• EXERCISE DIRECTIONS:
How do the records below read from their first line through the line containing "Task: Click the 退出登录 power icon"? Write those lines out exactly.
─── PROVIDED DATA
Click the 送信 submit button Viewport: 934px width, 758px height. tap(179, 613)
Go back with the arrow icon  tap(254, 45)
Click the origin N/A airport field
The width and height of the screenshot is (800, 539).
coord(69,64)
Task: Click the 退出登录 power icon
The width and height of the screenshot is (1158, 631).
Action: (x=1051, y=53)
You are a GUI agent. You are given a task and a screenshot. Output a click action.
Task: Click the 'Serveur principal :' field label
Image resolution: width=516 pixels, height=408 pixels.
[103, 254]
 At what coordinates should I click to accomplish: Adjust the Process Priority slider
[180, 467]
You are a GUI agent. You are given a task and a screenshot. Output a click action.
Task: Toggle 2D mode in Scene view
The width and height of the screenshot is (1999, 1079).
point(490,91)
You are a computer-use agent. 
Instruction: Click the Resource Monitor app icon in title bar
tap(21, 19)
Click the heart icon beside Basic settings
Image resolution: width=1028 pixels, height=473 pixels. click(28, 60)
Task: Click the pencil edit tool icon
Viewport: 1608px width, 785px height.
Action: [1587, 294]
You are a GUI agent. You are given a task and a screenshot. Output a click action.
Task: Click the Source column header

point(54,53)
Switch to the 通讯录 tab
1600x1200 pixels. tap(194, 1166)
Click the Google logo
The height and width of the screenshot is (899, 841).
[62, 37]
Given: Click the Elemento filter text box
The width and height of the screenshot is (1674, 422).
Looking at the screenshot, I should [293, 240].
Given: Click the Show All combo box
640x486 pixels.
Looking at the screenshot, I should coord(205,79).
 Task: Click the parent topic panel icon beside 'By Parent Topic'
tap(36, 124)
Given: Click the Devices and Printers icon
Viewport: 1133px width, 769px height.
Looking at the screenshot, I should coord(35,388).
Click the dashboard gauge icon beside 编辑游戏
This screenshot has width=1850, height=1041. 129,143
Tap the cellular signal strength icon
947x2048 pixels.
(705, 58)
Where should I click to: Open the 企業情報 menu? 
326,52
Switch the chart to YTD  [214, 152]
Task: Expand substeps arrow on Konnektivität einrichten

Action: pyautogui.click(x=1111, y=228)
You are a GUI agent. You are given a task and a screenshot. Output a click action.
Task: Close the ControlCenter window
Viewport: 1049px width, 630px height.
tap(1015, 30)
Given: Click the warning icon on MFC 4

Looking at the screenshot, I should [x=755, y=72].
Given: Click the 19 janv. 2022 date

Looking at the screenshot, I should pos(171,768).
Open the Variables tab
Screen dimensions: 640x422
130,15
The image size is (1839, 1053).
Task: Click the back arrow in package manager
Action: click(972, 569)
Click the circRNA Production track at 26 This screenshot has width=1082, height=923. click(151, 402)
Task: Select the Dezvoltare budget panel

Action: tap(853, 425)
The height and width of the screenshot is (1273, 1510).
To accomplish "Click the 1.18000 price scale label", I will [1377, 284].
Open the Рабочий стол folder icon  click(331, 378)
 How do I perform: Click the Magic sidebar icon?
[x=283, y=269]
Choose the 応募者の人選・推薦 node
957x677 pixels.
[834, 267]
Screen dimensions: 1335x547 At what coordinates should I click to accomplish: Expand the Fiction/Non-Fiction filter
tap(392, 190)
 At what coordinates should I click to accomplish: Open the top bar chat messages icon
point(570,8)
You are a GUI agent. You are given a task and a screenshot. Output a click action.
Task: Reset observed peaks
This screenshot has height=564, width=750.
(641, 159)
──────
• EXERCISE SOLUTION:
Click the 送信 submit button Viewport: 934px width, 758px height. tap(179, 613)
Go back with the arrow icon  tap(254, 45)
Click the origin N/A airport field
The width and height of the screenshot is (800, 539).
coord(69,64)
Task: Click the 退出登录 power icon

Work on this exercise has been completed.